*** Opening Records for this task ***

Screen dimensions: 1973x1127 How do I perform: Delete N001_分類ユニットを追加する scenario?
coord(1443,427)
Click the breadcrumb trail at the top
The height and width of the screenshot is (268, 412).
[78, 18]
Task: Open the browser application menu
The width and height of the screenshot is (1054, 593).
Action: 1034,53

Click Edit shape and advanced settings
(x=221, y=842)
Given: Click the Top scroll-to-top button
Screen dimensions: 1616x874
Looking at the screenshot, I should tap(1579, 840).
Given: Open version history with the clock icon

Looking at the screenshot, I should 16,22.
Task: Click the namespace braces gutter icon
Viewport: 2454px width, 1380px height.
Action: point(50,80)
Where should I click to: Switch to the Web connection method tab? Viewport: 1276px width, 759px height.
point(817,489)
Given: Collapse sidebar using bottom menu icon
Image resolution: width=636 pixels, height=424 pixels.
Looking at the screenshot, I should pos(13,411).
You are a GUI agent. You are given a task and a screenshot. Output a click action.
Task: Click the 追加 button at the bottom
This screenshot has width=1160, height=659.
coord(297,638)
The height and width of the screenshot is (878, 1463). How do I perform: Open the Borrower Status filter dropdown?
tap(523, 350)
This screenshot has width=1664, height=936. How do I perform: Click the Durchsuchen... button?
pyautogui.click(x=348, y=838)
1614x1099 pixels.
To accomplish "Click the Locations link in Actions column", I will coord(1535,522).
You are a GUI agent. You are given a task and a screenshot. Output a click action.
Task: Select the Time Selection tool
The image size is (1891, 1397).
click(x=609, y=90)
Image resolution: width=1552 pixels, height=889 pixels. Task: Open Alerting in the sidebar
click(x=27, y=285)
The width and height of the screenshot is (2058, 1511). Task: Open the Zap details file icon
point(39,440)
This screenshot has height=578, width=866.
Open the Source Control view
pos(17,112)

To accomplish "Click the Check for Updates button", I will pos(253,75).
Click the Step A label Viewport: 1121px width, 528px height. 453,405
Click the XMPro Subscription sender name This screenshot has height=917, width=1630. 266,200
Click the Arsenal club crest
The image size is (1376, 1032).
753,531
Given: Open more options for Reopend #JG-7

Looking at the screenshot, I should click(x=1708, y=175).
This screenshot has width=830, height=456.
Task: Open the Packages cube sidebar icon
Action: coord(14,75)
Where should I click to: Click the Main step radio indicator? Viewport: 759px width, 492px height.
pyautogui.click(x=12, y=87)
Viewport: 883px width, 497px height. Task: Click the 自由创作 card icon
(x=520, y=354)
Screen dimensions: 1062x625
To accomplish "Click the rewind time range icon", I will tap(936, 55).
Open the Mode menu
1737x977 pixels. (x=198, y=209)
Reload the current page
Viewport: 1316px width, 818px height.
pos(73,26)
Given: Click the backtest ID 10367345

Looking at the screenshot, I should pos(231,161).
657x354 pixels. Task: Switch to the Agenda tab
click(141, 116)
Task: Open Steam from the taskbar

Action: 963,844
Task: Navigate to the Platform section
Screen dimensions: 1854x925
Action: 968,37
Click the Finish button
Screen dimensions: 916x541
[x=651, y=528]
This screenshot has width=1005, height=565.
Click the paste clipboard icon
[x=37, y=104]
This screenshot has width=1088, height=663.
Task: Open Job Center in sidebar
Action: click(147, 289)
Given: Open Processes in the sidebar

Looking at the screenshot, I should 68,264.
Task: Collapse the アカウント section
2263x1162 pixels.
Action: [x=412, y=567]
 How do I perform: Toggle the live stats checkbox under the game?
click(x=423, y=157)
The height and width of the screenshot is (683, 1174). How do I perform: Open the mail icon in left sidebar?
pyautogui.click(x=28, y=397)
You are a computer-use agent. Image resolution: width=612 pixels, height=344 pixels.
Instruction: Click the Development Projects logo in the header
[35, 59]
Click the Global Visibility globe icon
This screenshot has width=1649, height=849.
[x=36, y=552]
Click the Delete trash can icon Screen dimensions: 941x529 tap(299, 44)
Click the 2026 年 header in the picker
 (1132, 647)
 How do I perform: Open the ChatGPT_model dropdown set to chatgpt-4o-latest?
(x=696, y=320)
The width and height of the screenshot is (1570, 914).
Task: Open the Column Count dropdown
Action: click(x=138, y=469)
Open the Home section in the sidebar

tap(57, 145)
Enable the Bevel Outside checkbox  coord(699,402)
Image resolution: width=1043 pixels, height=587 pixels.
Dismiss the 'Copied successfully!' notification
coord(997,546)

*** Closing Records for this task ***

## Your instructions
Take from the material above every line that includes the word "Collapse".

## Response area
Given: Collapse sidebar using bottom menu icon
Task: Collapse the アカウント section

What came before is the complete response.